Many people have poor opinions of spiritual paths because of their rules. Parents may have applied those rules in a heavy-handed way. Some rules may have served a purpose at one time, but don’t any longer. Others seem to do little more than curb the enjoyment of life, and still others support the continuation of social practices that are immoral, such as discrimination.

People following the Buddha’s path to enlightenment are presented with rules of training that are known as precepts. They aren’t punitive, and serve the purpose of helping a meditator live with the kind of tranquility of life that is conducive to successful practice. Taking them on means you won’t have to be living with the anxiety of being caught having done something inappropriate – like stealing from an employer or passing along gossip. That kind of anxiety can preoccupy a meditator when they should be watching the rise and fall. Taking them on also means we live in relative harmony with those around us, and that helps create a more peaceful life as well.

For householders, there are five precepts. The first is to refrain from killing or harming. Most, if not all, societies treat these offences very seriously, and someone committing them often has to live on the run. It would be hard to imagine a killer fleeing from the police having the kind of mental life needed to make meditative progress.

The second is to refrain from stealing or, to set a higher standard, taking that which is not specifically given. People often ignore this in the workplace: taking photocopies for personal use, stealing food belonging to others in the fridge, and conducting personal business on company time. I once worked at a staffing agency that had an outside sales representative who wasn’t bringing in much business. The branch manager discovered that the rep was actually in the process of visiting prospective clients for his new import-export business when he was on agency time – drawing his salary, and having his expenses covered. The whole agency became quite angry when he was finally found out.

The third precept is to refrain from inappropriate sexual conduct. Clearly, adultery would fall into this category. Adulterers often have to go to great lengths to conceal their activities and live in fear of being caught. Such affairs do great harm, and many marriages do not survive them.

The fourth precept is to refrain from improper speech – lying, spreading rumours, slandering, gossip, and the like. While the child’s rhyme ends “but names will never hurt me,” words do have the ability to harm reputations and damage relationships. Further, people who don’t guard their speech are often burdened with the anxiety that they will be found out for what they’ve done.
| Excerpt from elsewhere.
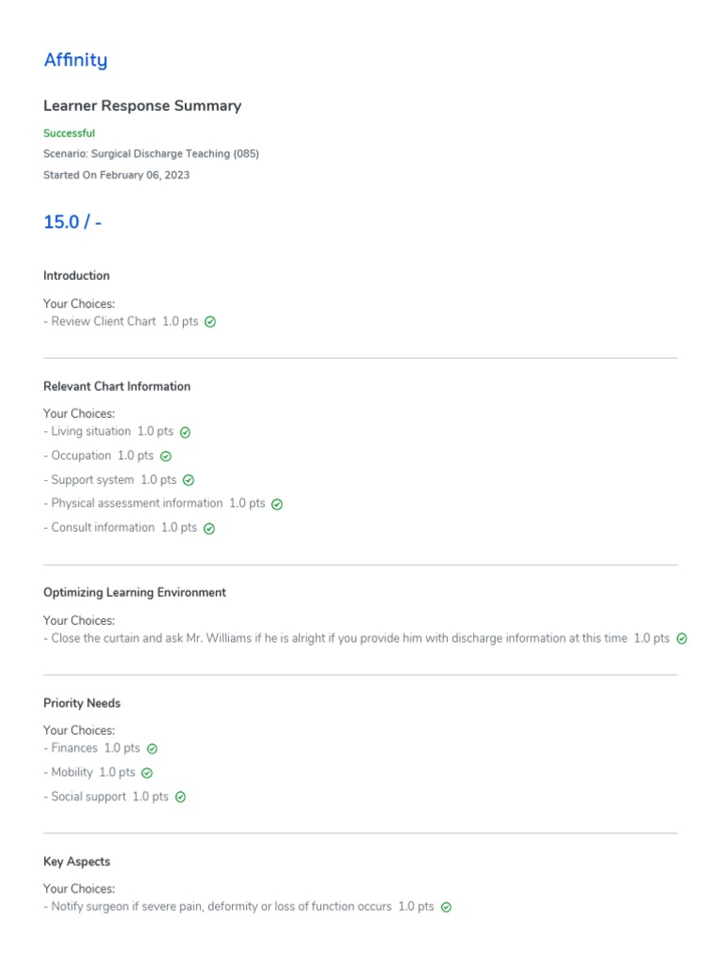Screen dimensions: 721x962
Task: Click the green Successful status label
Action: 69,133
Exercising discretion in the first place makes one’s daily living much easier.

Finally, the fifth precept is to avoid intoxication. Alcoholics and addicts know the grip drugs and alcohol can have on a life. They impair the ability to meditate when in use, and the obsession for them can take over the mind even when they aren’t being consumed. As well, some people “black out” when they drink or use – continuing to function but with no ability to recall what happened to them later. They can experience a lot of fear when they “come to” realize they have no idea what has taken place, or even where they are.

When on retreat, meditators often undertake eight precepts. The eight include some modifications of the five mentioned above plus three additions. Again, the purpose is to contribute to the tranquility of the mind, and maintain harmony in the retreat setting.
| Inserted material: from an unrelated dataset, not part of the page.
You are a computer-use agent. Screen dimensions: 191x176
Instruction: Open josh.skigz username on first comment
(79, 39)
Put into consistent practice, The Five Precepts lead to a life free of blame and shame. In addition to supporting meditative work, this freedom is a reward on its own, and is well worth pursuing.



Jason Smith is a Customer Analyst at Economical Insurance doing process analysis, business analysis and business consulting. He is also an insight meditation teacher and author currently taking on new students. Anyone who wants to learn about and practice the Buddha’s way to enlightenment can reach him at Jason lives in Waterloo, Ontario, Canada, and is willing to consider working with students from outside this area by phone or Internet.


2 comments so far

  1. Hels on

    Great blog.

    I have no problem at all with four of the five precepts and would hope that they would be the basis for most moral peoples’ ethics, regardless of their religious affiliation.
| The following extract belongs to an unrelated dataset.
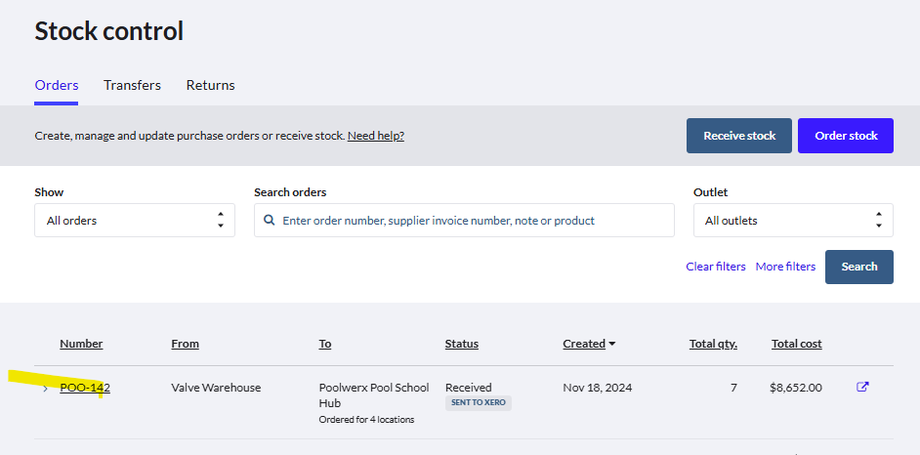This screenshot has width=920, height=455.
Task: Click the Need help? link
Action: [376, 136]
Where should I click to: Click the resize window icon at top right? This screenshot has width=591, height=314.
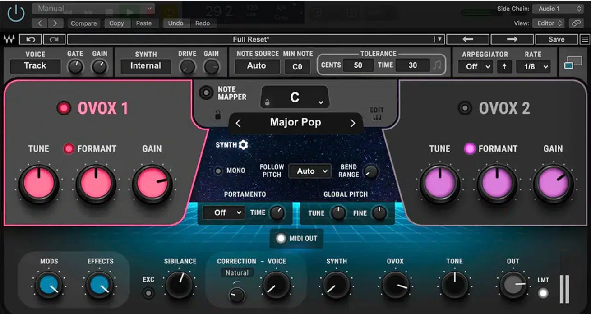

    But the first is to refrain from killing or harming. If it is only killing or harming human beings, it is a very limited precept. If it includes all animal life, most people would struggle to live up to the ideal and would, in the end, fail dismally.

  2. paxicab on

    The precept is not limited to human life. In fact, the Buddha identified five kinds of businesses that are harmful to undertake:

    1. Business in weapons: trading in all kinds of weapons and instruments for killing.

    2. Business in human beings: slave trading, prostitution, or the buying and selling of children or adults.

    3. Business in meat: “meat” refers to the bodies of beings after they are killed. This includes breeding animals for slaughter.

    4. Business in intoxicants: manufacturing or selling intoxicating drinks or addictive drugs.

    5. Business in poison: producing or trading in any kind of toxic product designed to kill.